The contribution of cables to the emissions of the overall project is minimal and, hence, the different scenarios for the cable will not affect the outcome of the project greatly. However, to have a deeper understanding of the LCA of the cable, we created scenarios by considering different cable models from the literature, and by varying the source of the components of the cable in Birkeland’s [34] model. The major contributors of emissions of the cable are displayed in Figure A5, and the scenarios developed are summarized in Table A3 in Appendix A.
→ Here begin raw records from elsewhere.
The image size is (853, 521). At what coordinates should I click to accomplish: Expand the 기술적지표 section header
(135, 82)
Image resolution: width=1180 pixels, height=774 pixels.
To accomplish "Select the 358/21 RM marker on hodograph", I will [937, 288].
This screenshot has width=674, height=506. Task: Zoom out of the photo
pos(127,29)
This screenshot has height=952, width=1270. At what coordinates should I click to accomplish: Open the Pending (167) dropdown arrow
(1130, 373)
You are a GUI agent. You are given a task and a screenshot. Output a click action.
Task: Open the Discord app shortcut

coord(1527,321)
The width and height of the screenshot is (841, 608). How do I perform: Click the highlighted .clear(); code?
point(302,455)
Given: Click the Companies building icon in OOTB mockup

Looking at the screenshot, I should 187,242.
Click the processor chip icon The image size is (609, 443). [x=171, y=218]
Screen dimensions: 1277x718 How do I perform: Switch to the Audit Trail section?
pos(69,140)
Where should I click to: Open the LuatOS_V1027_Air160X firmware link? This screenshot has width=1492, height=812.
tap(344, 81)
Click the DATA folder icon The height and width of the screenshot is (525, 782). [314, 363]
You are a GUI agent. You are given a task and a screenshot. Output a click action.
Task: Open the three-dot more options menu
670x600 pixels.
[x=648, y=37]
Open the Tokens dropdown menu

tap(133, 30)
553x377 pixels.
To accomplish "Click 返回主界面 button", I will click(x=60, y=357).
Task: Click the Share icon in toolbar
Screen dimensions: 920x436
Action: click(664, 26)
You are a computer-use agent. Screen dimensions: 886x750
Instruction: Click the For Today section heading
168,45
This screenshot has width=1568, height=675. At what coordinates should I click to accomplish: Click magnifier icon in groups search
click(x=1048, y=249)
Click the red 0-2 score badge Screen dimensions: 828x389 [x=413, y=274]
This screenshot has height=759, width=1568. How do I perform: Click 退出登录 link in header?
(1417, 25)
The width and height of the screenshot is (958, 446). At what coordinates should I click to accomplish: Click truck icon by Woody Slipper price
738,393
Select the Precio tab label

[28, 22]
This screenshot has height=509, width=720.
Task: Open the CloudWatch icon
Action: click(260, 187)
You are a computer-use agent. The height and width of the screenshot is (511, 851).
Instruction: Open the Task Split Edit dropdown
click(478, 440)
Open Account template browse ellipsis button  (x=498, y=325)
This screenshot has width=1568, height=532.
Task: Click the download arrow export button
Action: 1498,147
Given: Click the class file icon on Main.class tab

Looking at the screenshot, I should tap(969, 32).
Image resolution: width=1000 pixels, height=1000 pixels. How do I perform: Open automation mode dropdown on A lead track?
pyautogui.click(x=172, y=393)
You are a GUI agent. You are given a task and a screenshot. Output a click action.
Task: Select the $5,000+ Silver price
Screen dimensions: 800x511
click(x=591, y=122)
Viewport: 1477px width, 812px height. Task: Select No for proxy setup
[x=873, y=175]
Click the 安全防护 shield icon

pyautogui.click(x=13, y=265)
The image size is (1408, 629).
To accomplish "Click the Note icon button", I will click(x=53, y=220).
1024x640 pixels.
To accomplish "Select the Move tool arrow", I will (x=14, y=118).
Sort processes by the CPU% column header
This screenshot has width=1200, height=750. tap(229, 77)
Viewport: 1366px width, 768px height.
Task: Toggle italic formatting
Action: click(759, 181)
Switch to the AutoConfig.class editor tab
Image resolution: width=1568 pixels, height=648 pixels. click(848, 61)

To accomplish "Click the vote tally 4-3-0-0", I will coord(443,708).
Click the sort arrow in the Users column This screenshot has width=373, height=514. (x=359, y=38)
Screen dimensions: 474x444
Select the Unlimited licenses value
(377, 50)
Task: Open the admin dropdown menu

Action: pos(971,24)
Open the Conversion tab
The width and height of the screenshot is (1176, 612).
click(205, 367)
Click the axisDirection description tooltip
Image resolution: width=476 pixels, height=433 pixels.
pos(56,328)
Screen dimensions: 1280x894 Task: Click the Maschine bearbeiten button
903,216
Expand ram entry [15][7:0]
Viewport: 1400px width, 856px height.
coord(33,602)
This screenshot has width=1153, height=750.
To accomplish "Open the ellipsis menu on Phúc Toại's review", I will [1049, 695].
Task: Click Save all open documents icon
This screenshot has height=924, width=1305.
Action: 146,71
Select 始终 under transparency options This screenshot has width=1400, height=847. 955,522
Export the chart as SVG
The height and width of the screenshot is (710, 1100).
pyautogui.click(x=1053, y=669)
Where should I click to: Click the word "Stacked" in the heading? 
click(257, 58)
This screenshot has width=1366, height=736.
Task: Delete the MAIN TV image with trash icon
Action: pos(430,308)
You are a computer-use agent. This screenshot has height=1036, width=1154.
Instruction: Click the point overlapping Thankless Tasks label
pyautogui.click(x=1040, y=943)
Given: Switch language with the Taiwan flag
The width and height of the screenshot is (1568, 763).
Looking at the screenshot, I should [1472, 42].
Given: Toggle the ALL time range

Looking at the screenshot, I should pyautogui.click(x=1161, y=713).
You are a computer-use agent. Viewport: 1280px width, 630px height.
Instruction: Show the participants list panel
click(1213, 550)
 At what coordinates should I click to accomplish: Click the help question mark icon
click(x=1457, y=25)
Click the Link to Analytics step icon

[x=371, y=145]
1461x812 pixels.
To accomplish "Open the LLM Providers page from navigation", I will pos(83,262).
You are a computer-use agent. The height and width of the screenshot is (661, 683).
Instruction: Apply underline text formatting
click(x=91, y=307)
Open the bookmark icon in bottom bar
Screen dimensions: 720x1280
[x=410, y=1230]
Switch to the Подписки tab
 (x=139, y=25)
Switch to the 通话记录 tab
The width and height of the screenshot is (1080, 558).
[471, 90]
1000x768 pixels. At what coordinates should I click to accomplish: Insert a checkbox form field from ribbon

3.2.3. Scenarios in the urbs Model

To understand how the cable distance impacts the emissions of solar electricity import, we changed the length of the HVDC subsea cable while keeping the other aspects constant. Figure 3 shows the impact of the cable length on GHG emissions. The farther from Singapore the location of the PV plant, the higher the emissions. There are two reasons for this. Firstly, the longer cable causes higher emissions in the manufacturing phase. Secondly, the longer the cable, the higher the losses of power transmission. While PV system losses (AC/DC conversion, shading, etc.) are considered constant in our model, the cable losses are modeled to be dependent on the cable’s length. Hence, for delivering the same amount of energy to Singapore, we need higher capacities of PV and battery storage, which increases the overall emissions. Hence, options closer to Singapore might offer solutions with lesser environmental burden.
If we are to choose locations other than Australia, not just the cable length changes, but also the insolation and, hence, the FLH. The generation profiles also change, but for the sake of simplicity, their effects are neglected in this experiment. The simplification is acceptable because the PV imports do not contribute to the firm generation capacity of Singapore, which has sufficient reserves even if there are no PV imports at all, and which relies mainly on gas power plants with similar operating costs. To study the effect of the insolation, we changed the FLH of the PV keeping all other parameters constant. What we observe from Figure 4 is that the higher the FLH, the lower the specific emissions. Hence, high-insolation sites have an obvious advantage in terms of lower emissions of solar energy import.
In the next step, we analyzed the combined effect of changes in cable length and FLH as this would represent different sites of solar PV installation. Figure 5 provides the combined effect of cable length and FLH on specific emissions of the electricity imported. The above-mentioned individual effects of FLH and cable length are visible in these plots. An interesting observation is that we can find break-even values between the two. For instance, if we cap the emission intensity of electricity to 100 g CO2 eq / kWh , this can either be provided by a 3000 km long cable that has the same number of FLH as that of Australia or by a site that is just 1000 km away, which has 20% lower FLH than that of Australia.
However, things are different when seen from the cost perspective. The scatter plot in Figure 6 shows the effect of FLH and cable length on specific emissions and levelized cost of electricity (LCOE). This graph clearly shows that the options that are closer to Singapore offer inexpensive solutions than the ones farther away. The cost of the cable has a huge impact on the overall LCOE, which is not the case for the share of emissions caused by the cable.
By performing a regression on the results, a function was created to estimate emissions based on FLH and cable length. Then a database on FLH of different areas surrounding Singapore is generated using pyGRETA [41] and the weather data for 2015, assuming state-of-the-art module characteristics from the REC alpha series [42]. Combining the created function and the FLH data, we obtain the maps in Figure 7 that show the emissions of solar energy import from different regions around Singapore. The maps are consistent with the inference drawn above that regions closer to Singapore can offer options with lower emissions than Australia. Please note that the regression function was derived using the temporal fluctuations specific to the generation profile of Tennant Creek in Australia. We did not use the solar generation profiles of the different regions in order to optimize the system design for each location and to plot the maps.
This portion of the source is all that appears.